• **PROBLEM**
Please give back the lines from the line containing "Позволи всички (136, 2531)" through the end of the listing below, exactly as written and without pictures.

DATA FOR REVIEW below:

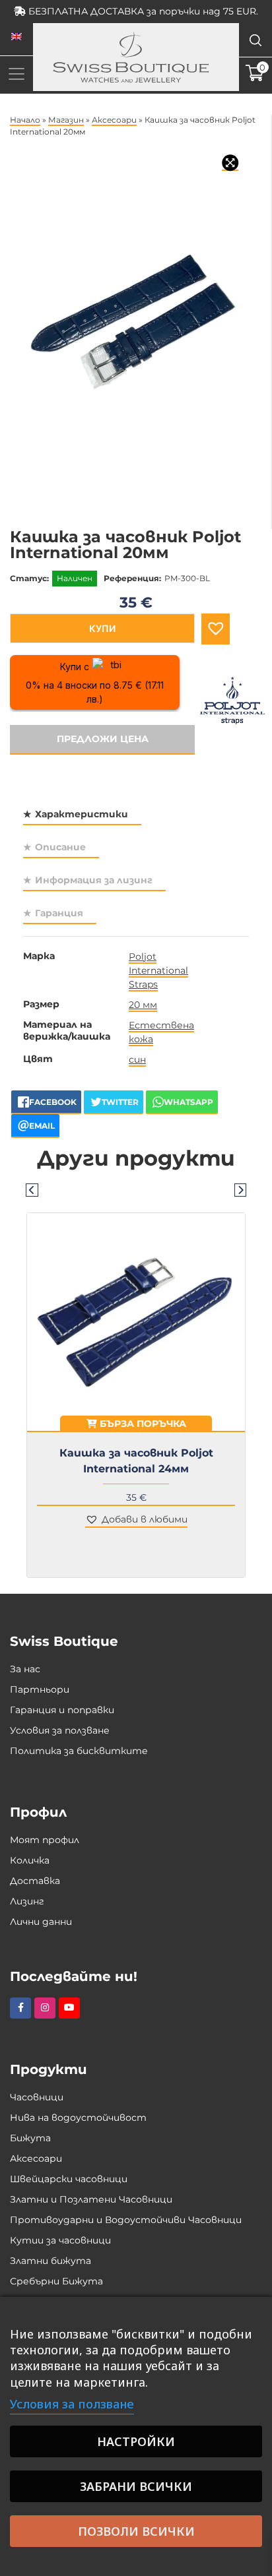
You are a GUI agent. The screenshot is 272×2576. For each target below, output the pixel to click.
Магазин (66, 120)
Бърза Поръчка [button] (141, 1423)
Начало (25, 120)
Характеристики (81, 814)
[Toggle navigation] (16, 73)
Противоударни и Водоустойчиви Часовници (126, 2220)
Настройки (136, 2441)
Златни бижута (50, 2261)
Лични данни (41, 1922)
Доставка (35, 1881)
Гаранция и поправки (62, 1710)
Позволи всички (136, 2531)
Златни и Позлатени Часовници (91, 2199)
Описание (60, 847)
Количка (30, 1860)
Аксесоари (114, 120)
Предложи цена (103, 739)
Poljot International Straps (158, 970)
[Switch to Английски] (16, 37)
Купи (102, 628)
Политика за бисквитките (79, 1751)
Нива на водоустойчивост (78, 2117)
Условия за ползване (60, 1730)
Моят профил (44, 1840)
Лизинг (27, 1901)
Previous (31, 1189)
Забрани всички (136, 2486)
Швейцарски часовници (68, 2179)
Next (240, 1189)
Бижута (30, 2138)
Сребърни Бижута (56, 2281)
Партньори (39, 1689)
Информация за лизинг (94, 880)
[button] (215, 628)
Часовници (36, 2097)
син (137, 1059)
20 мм (143, 1005)
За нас (25, 1669)
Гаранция (59, 913)
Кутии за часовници (60, 2240)
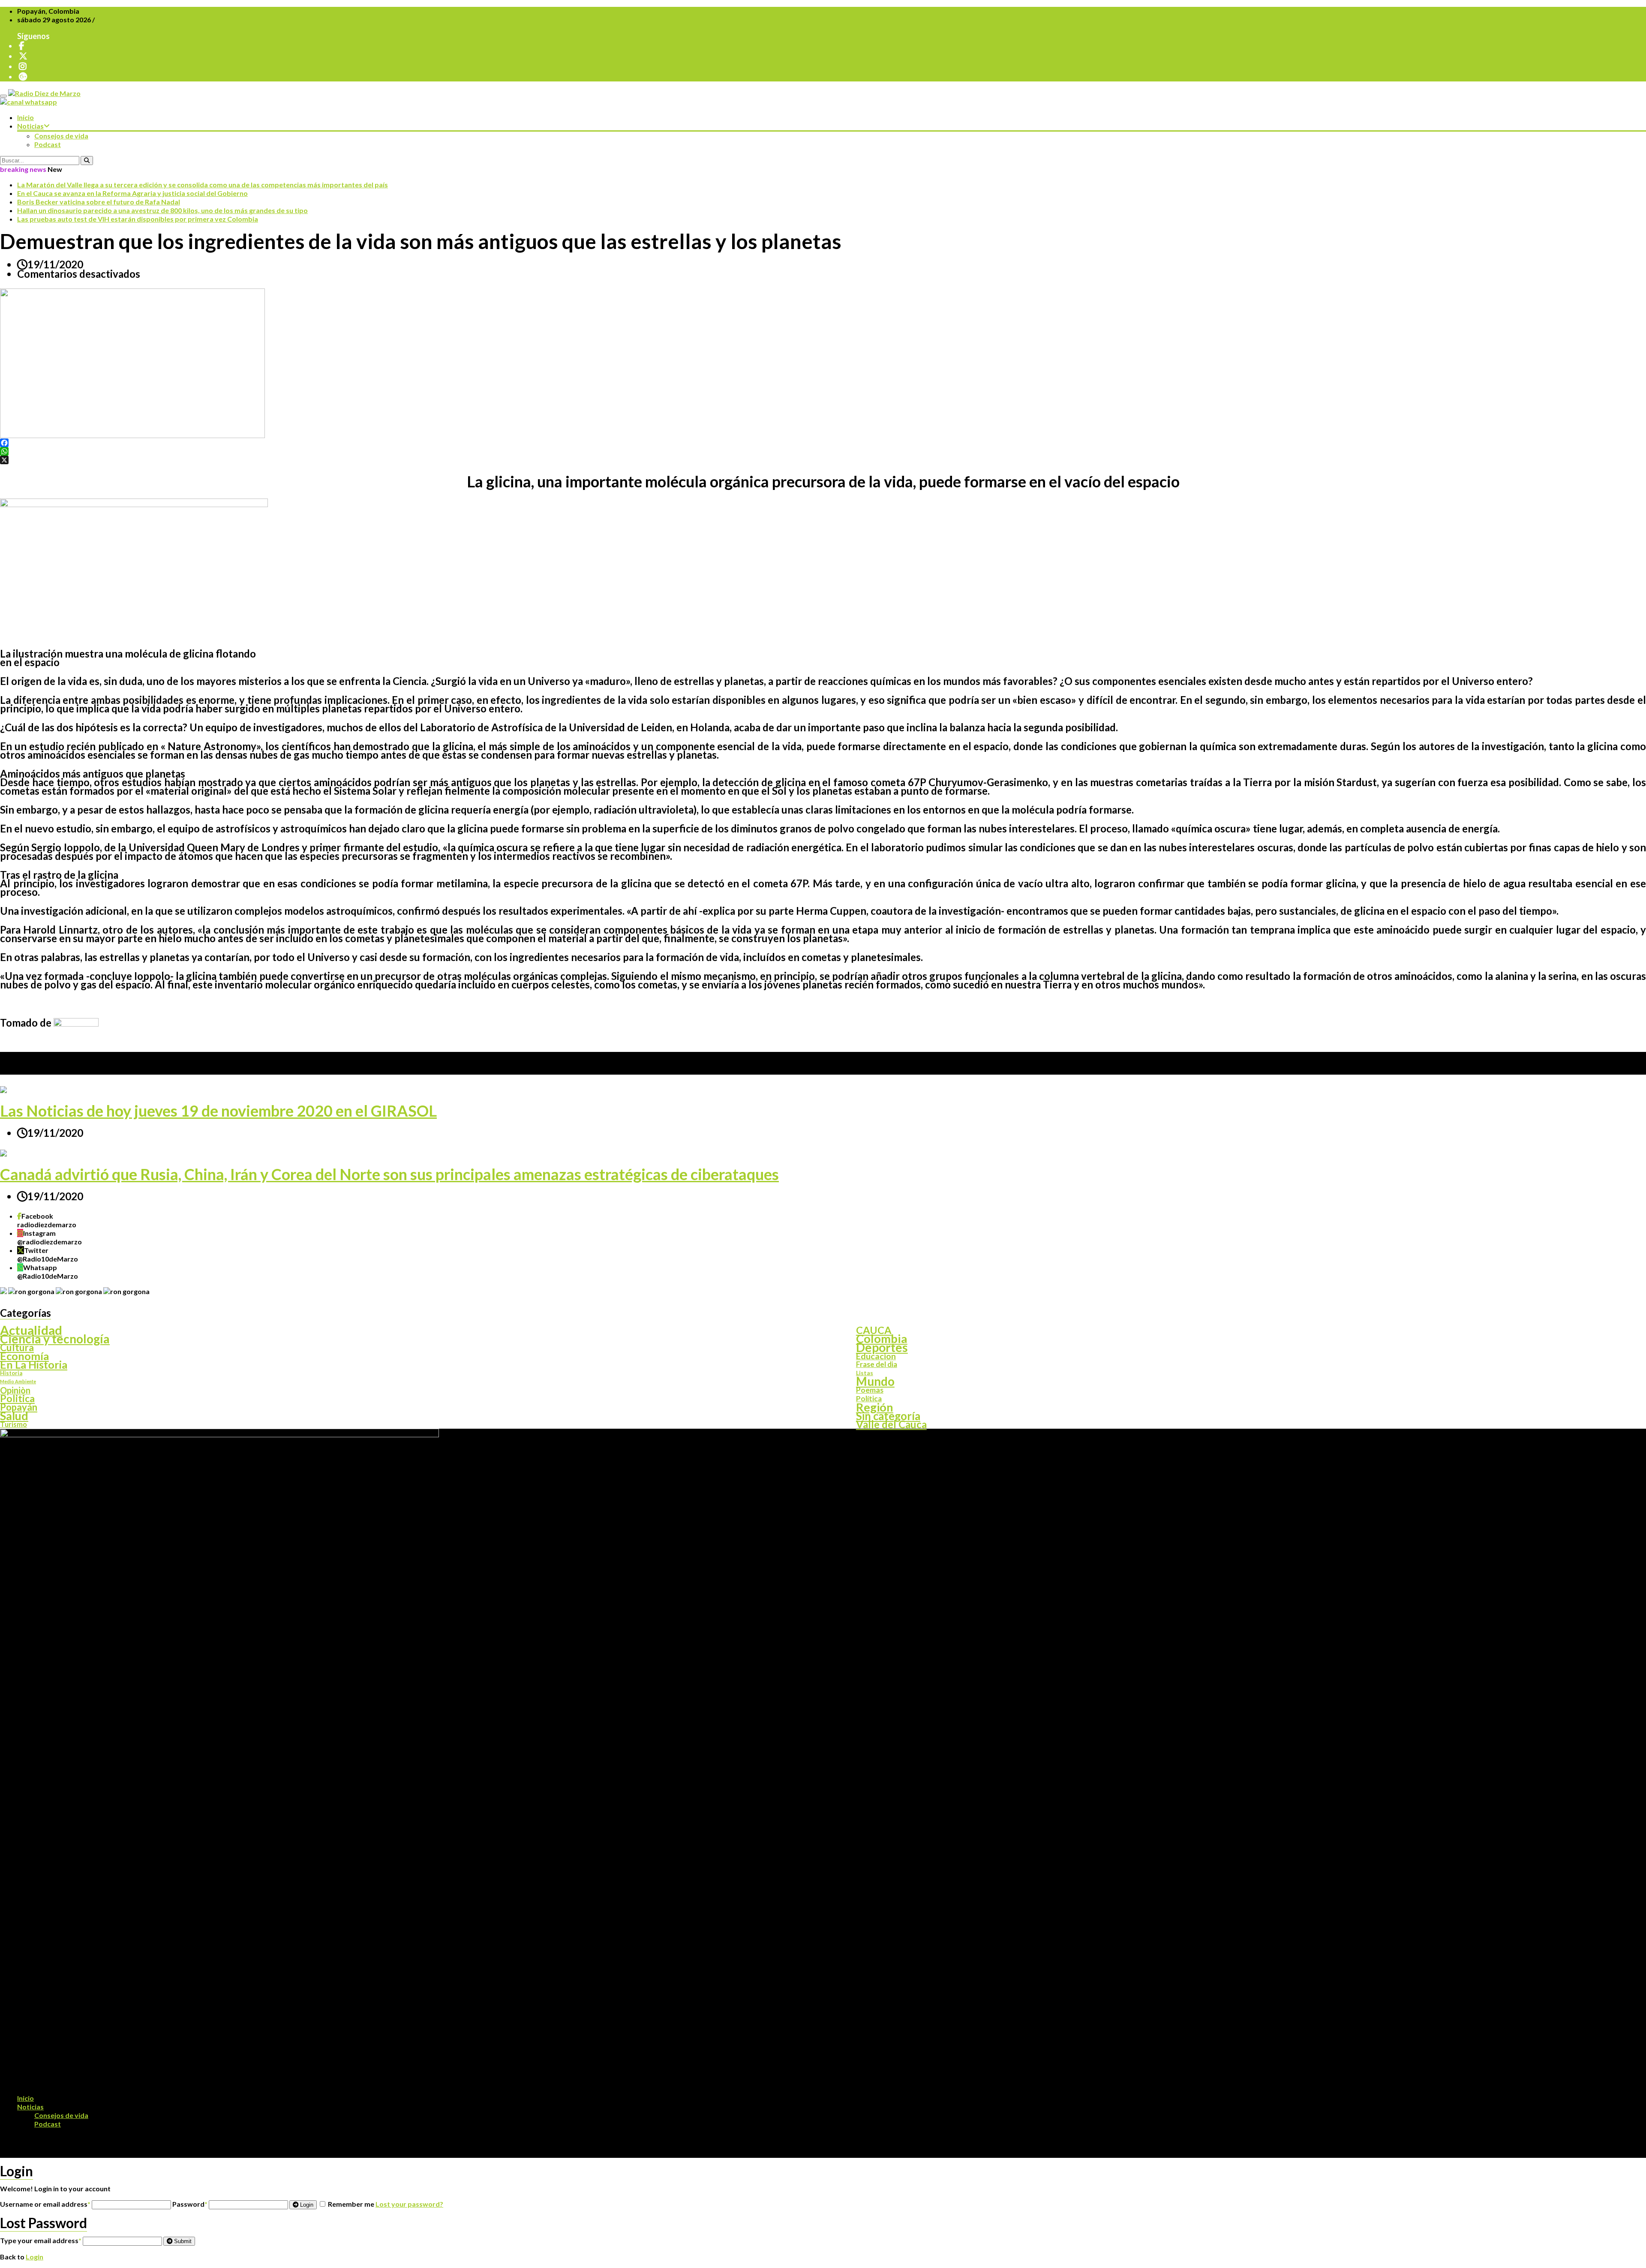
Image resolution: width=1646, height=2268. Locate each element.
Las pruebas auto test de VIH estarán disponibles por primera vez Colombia (137, 219)
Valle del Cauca (891, 1424)
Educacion (876, 1356)
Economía (24, 1356)
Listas (864, 1372)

End of DATA FOR REVIEW.

• **SOLUTION FOR THIS PROBLEM**
Позволи всички (136, 2531)
Златни и Позлатени Часовници (91, 2199)
Описание (60, 847)
Количка (30, 1860)
Аксесоари (114, 120)
Предложи цена (103, 739)
Poljot International Straps (158, 970)
[Switch to Английски] (16, 37)
Купи (102, 628)
Политика за бисквитките (79, 1751)
Нива на водоустойчивост (78, 2117)
Условия за ползване (60, 1730)
Моят профил (44, 1840)
Лизинг (27, 1901)
Previous (31, 1189)
Забрани всички (136, 2486)
Швейцарски часовници (68, 2179)
Next (240, 1189)
Бижута (30, 2138)
Сребърни Бижута (56, 2281)
Партньори (39, 1689)
Информация за лизинг (94, 880)
[button] (215, 628)
Часовници (36, 2097)
син (137, 1059)
20 мм (143, 1005)
За нас (25, 1669)
Гаранция (59, 913)
Кутии за часовници (60, 2240)
Image resolution: width=1646, height=2268. Locate each element.
Las pruebas auto test de VIH estarán disponibles por primera vez Colombia (137, 219)
Valle del Cauca (891, 1424)
Educacion (876, 1356)
Economía (24, 1356)
Listas (864, 1372)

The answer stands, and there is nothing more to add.